Goal :: Lay out the lines from the one containing "Enable TON Volume metric" through the one containing "tap(690, 85)", inclusive, as a Markdown table with the columns Row and Line, numbering each row and skipping blank lines. Leave the pictures out of the table.
------------------------------
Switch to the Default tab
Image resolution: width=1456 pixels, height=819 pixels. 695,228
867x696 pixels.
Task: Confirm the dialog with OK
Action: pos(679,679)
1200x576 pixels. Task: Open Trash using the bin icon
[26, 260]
------------------------------
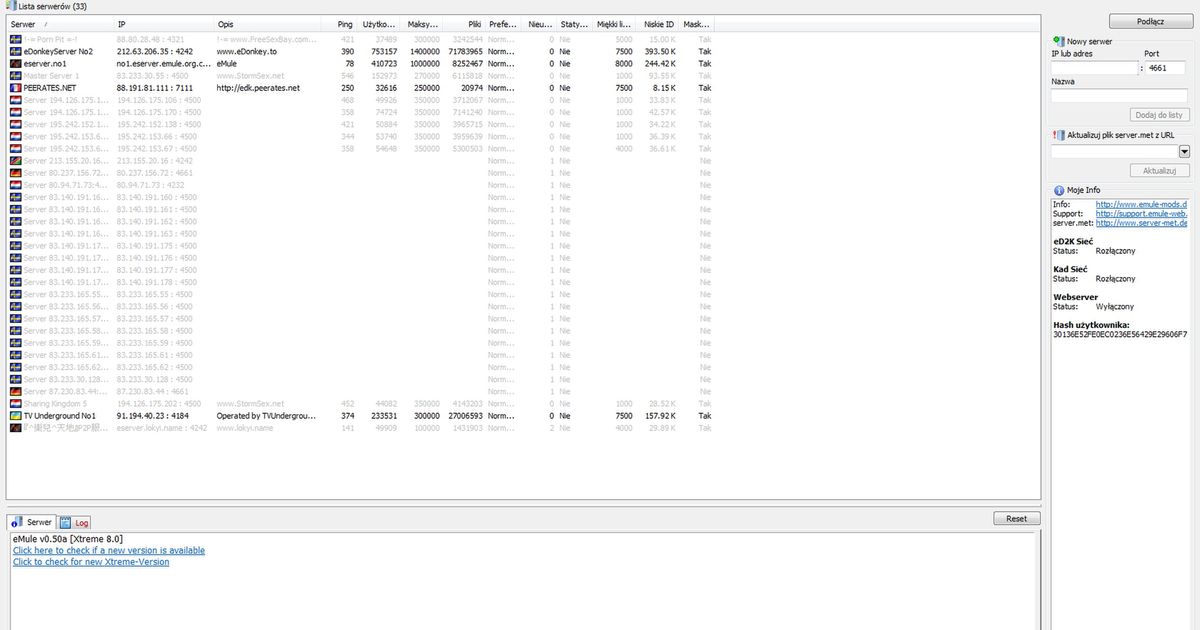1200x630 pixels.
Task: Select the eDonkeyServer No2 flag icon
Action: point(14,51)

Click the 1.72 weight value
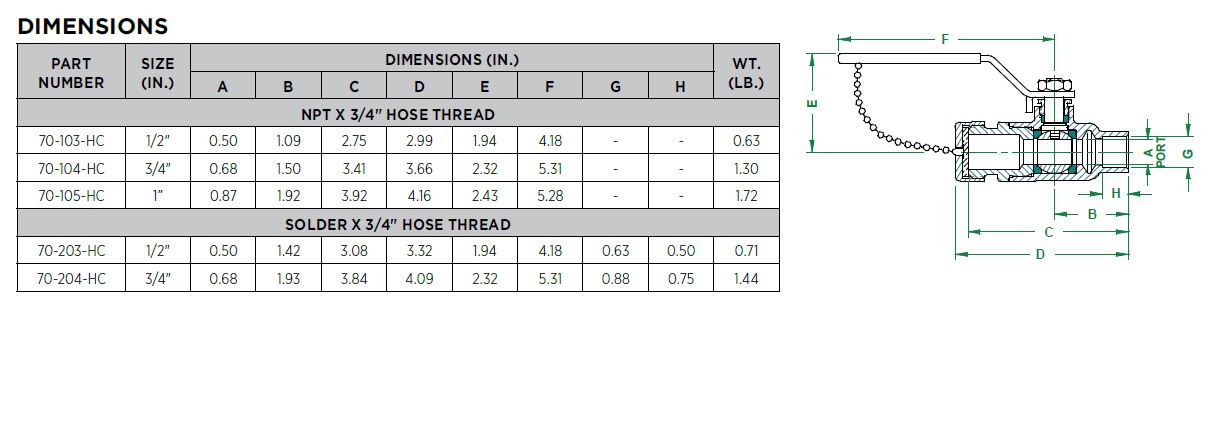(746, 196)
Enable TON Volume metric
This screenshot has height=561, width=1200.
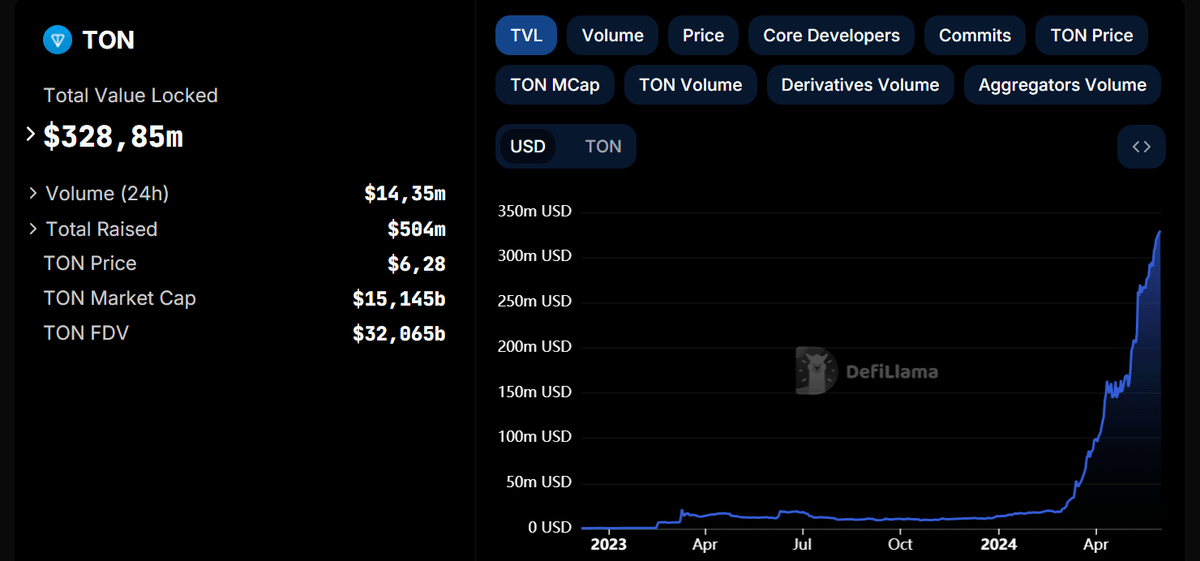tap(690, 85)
------------------------------
Completed exercise ::
| Row | Line |
|---|---|
| 1 | Enable TON Volume metric |
| 2 | This screenshot has height=561, width=1200. |
| 3 | tap(690, 85) |